SCHRIFTLICHE AUFGABEN =
1. Prüfe, ob die Aussagen (a), (b) und (c) mit dem folgenden Textauszug übereinstimmen. Antworte jeweils mit Ja oder Nein und zitiere die entscheidenden Worte wörtlich.
(a) Gegen 10.30 Uhr stand fest, dass Kopenhagen kein neues Kioto sein wird.
(b) In der Haupthalle sind noch alle Plätze besetzt.
(c) Zwei Männer sitzen vor einem der Bildschirme.
2. Gib den Teil des folgenden Textauszugs zwischen „Bild: Zum Schluss“ und „internationalen Klimapolitik sein.“, beide Stellen eingeschlossen, wortgetreu wieder.
3. Wo tippen laut dem folgenden Textauszug die letzten Journalisten das Scheitern in ihren Laptop ein?

TEXTAUSZUG =
· · · · ·

Bild: Zum Schluss herrschte im Konferenzzentrum nur noch der Erschöpfungszusta…
KOPENHAGEN taz/dpa | Katerstimmung am Samstagmorgen im Kopenhagener Bella
Center. Zwei Frauen sitzen mit hängenden Schultern vor einem der vielen
Bildschirme. Augenringe und zerzauste Haare dokumentieren eine lange Nacht.
Ihre Augen richten sich zwar auf UN-Generalsekretär Ban Ki Moon. Doch sie
scheinen seinen Worten nicht mehr zu folgen. Die Blicke sind leer. Ihr
Körper kämpft mit der Müdigkeit, ihr Kopf mit der Verarbeitung dessen, was
gerade passiert ist.
Was sich schon in der späten Nacht abzeichnete, war gegen 10.30 Uhr
Gewissheit: Kopenhagen wird kein neues Kioto sein. Kopenhagen wird
rückblickend kein Wendepunkt der internationalen Klimapolitik sein.
Kopenhagen ist gescheitert.
Nachdem UN-Generalsekretär Bank Ki Moon auf einer Pressekonferenz das
klimapolitisch fatale Ergebnis offiziell besiegelt, zieht bereits der
Abbautrupp durch die Konferenzhallen. In der Haupthalle sind nur noch
vereinzelt einige Plätze besetzt. Im Pressecenter tippen die letzten
Journalisten das Scheitern in ihren Laptop ein.

· · · · ·

BEREITGESTELLTE DATEN =

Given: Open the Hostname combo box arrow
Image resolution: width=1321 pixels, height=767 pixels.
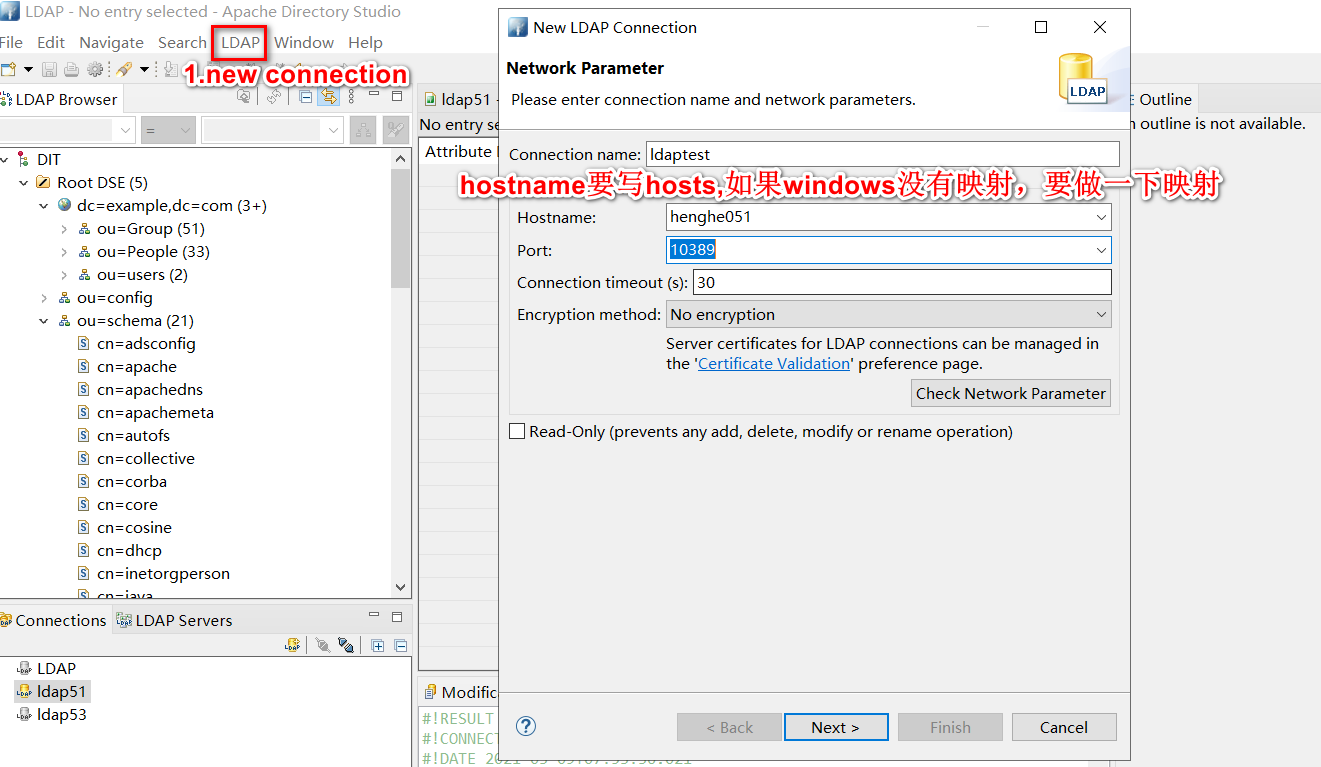Looking at the screenshot, I should [x=1101, y=216].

· · · · ·

DIE LÖSUNGEN =
1.
(a) Ja: „Was sich schon in der späten Nacht abzeichnete, war gegen 10.30 Uhr Gewissheit: Kopenhagen wird kein neues Kioto sein.“
(b) Nein: „In der Haupthalle sind nur noch vereinzelt einige Plätze besetzt.“
(c) Nein: „Zwei Frauen sitzen mit hängenden Schultern vor einem der vielen Bildschirme.“

2.
Bild: Zum Schluss herrschte im Konferenzzentrum nur noch der Erschöpfungszusta…
KOPENHAGEN taz/dpa | Katerstimmung am Samstagmorgen im Kopenhagener Bella
Center. Zwei Frauen sitzen mit hängenden Schultern vor einem der vielen
Bildschirme. Augenringe und zerzauste Haare dokumentieren eine lange Nacht.
Ihre Augen richten sich zwar auf UN-Generalsekretär Ban Ki Moon. Doch sie
scheinen seinen Worten nicht mehr zu folgen. Die Blicke sind leer. Ihr
Körper kämpft mit der Müdigkeit, ihr Kopf mit der Verarbeitung dessen, was
gerade passiert ist.
Was sich schon in der späten Nacht abzeichnete, war gegen 10.30 Uhr
Gewissheit: Kopenhagen wird kein neues Kioto sein. Kopenhagen wird
rückblickend kein Wendepunkt der internationalen Klimapolitik sein.

3. Im Pressecenter.